> _PROBLEM_:
What lines in the following entries hold the word "computer"? Copy each one.
......
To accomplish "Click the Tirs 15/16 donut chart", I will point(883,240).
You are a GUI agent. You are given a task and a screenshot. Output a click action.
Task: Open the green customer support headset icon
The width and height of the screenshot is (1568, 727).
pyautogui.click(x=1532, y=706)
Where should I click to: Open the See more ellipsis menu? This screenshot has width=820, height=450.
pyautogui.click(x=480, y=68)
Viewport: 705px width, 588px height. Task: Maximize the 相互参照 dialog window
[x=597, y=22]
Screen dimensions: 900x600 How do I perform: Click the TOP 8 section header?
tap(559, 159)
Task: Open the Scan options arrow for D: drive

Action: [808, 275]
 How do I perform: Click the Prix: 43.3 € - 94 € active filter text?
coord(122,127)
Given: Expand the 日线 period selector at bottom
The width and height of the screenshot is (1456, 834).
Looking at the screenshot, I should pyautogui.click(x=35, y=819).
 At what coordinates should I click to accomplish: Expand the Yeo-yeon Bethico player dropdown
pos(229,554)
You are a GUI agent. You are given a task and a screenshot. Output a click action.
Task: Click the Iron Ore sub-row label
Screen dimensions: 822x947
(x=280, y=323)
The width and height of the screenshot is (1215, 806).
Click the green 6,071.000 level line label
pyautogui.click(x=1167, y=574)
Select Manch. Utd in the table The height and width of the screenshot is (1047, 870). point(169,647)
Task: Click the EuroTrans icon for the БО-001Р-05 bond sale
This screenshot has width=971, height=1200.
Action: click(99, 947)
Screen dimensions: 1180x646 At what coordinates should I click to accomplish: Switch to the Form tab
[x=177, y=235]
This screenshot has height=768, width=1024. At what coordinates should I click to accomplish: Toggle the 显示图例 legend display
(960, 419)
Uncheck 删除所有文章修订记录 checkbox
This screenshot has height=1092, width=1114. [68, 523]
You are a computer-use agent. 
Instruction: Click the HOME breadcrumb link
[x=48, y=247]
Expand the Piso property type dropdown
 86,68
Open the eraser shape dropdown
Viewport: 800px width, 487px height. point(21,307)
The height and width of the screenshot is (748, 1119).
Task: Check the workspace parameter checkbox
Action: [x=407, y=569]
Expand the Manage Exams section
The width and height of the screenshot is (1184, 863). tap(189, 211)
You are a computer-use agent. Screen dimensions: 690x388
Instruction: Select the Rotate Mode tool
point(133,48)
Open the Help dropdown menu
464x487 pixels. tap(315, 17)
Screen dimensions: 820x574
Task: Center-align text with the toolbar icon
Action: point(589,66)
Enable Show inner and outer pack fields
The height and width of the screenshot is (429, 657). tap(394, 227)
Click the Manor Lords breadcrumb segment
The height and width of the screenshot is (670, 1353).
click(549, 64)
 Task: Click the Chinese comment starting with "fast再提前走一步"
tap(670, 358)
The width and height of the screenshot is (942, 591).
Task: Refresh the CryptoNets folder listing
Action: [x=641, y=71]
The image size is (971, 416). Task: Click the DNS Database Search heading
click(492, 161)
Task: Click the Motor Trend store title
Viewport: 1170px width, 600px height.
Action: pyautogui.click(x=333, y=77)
......
> _RESULT OF THE TASK_:
You are a computer-use agent. 
You are a computer-use agent. Screen dimensions: 690x388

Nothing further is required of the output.